For the record, I don’t know Lara Logan’s work, I only heard of her for the first time when this hit the news.

Further for the record, I don’t know precisely what happened to Logan during her “sexual assault” – which is all the media will call it. However I doubt she was gang-raped, as some who don’t know either have said. I suspect strongly what happened was she got groped and had her clothes torn to shreds, with some bruises to show for it.

Why do I think so?

She was out of the hospital too soon for really bad stuff to have happened. And I am not making light of the traumatic nature of what she went through – but she’s covered wars and has to have seen some really gross things.

So let me tell you what I saw once in the Kingdom when I was teaching at an Industrial Training Center on the Arabian Gulf.

One day during the break between classes when all the students were in the hallways, I heard that sound which once heard can never be forgotten. The mass howl of a mob which has become a single organism with a single voice.

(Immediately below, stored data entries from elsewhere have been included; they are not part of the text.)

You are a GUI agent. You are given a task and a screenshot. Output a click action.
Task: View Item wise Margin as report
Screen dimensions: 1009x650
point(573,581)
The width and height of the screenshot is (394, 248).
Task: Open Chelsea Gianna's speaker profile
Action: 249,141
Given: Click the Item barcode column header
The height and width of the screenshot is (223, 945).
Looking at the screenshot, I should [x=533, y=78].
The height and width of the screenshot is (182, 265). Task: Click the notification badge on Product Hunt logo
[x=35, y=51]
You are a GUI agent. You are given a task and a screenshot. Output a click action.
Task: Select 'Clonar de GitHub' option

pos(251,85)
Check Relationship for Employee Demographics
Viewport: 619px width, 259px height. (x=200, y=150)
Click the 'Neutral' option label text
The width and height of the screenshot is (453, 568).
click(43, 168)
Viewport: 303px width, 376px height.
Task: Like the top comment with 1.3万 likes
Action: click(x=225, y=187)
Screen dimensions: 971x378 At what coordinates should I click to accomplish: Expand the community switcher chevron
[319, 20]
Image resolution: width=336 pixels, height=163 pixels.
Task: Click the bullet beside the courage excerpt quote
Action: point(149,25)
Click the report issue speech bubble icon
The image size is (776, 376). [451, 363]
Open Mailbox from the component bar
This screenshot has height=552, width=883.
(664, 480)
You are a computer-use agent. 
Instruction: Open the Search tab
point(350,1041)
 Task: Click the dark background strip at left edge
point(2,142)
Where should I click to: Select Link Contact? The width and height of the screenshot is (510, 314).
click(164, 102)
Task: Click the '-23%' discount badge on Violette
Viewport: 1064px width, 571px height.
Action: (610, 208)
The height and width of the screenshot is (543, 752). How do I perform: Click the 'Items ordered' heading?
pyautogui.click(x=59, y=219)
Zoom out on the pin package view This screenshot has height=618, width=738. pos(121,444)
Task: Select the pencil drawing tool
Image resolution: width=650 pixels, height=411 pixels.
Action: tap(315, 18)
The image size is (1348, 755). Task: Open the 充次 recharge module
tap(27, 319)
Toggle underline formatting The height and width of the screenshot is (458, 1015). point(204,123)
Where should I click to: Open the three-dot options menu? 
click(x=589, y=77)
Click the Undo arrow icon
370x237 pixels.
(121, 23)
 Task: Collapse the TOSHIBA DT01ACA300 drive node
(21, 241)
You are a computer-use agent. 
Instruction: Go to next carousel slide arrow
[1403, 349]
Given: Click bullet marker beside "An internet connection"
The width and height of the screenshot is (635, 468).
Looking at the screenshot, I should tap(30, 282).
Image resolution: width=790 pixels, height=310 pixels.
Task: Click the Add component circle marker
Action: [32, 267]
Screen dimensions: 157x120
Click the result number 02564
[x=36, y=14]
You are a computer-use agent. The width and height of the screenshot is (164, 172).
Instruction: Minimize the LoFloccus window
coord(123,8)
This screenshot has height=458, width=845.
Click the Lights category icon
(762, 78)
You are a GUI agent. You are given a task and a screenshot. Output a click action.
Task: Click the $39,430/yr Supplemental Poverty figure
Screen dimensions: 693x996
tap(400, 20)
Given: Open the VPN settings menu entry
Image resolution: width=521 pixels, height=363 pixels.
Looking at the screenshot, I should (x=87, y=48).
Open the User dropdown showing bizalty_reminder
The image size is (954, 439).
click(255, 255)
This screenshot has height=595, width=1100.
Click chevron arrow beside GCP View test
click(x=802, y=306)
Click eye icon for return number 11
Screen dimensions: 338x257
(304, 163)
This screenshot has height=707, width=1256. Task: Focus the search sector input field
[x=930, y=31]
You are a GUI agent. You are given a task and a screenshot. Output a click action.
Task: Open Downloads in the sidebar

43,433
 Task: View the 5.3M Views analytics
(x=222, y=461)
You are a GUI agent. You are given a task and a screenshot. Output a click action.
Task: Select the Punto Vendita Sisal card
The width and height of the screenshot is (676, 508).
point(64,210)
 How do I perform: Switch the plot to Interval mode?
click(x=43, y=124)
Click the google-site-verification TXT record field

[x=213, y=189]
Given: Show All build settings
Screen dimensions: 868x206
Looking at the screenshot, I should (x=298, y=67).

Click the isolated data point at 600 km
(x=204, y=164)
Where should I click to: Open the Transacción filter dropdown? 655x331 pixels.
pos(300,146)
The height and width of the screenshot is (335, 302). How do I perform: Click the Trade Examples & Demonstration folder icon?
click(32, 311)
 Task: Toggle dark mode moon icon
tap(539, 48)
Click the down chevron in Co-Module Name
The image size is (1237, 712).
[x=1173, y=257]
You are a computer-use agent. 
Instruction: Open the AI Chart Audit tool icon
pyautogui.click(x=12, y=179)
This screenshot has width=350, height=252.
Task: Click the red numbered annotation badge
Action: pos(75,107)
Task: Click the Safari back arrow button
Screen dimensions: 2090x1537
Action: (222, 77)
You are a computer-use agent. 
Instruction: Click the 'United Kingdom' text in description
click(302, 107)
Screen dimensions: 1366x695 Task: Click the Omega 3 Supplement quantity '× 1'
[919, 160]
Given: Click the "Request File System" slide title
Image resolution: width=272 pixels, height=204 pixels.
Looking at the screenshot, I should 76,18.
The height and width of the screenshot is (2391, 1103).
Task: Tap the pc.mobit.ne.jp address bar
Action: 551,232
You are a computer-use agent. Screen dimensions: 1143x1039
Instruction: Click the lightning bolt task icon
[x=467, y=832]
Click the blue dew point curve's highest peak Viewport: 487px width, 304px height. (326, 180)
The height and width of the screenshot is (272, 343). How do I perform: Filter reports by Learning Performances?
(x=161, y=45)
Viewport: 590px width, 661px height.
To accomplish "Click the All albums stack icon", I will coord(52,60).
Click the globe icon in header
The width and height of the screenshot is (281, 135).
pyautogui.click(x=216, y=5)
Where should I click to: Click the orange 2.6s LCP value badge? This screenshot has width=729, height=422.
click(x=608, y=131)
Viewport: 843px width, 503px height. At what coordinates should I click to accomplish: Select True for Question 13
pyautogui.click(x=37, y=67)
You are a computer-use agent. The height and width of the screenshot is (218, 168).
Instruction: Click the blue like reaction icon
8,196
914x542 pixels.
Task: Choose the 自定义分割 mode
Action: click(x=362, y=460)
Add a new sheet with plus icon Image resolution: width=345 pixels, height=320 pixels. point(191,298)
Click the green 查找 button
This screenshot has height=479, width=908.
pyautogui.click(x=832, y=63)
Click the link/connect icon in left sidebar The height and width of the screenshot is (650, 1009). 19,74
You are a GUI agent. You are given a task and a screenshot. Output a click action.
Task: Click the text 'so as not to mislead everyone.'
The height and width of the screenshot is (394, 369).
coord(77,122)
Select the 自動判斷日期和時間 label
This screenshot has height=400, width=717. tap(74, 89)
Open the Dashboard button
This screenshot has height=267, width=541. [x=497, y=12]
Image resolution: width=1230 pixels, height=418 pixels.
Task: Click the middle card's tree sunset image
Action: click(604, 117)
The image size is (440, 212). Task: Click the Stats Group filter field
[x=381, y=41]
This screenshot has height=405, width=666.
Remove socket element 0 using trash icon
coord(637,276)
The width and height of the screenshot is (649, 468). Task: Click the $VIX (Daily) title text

It’s the sound I imagine was the last thing heard by the victims of lynch mobs.

When students started to trickle back in I asked, “What the hell happened? Was there a fight?”

One answered, “It was a woman. An American woman.”

It turned out a party of American oil company executives were touring the ITC, and the one woman in the party got separated from the others and was walking alone through the corridors when the classes got out for break.

I was told later they were screaming things like, “Can I fuck you?”

She wasn’t touched to my knowledge, but it must have been terrifying.

Now consider, this didn’t happen during a demonstration when everybody was already worked up. It was just a normal day at the training center.

Granted, sexual segregation is far more extreme in Saudi Arabia than much of the Islamic world. I believe some of my students had never spoken to a woman who was not their mother or sister. But this is part of the reality on the ground in the Middle East, and anyone who thinks these countries are democracies waiting to happen would do well to keep this in mind.